[YOUR GOAL]: The tail of the records, from the line containing "Image resolution: width=1010" through the final line, should be printed exactly and on its own.

[RECORDS FOR THE EXERCISE]:
______
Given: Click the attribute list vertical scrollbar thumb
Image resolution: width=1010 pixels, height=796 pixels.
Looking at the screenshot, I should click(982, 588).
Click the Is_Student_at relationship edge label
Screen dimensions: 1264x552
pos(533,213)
______
[SOLUTION TO THE EXERCISE]:
Image resolution: width=1010 pixels, height=796 pixels.
Looking at the screenshot, I should click(982, 588).
Click the Is_Student_at relationship edge label
Screen dimensions: 1264x552
pos(533,213)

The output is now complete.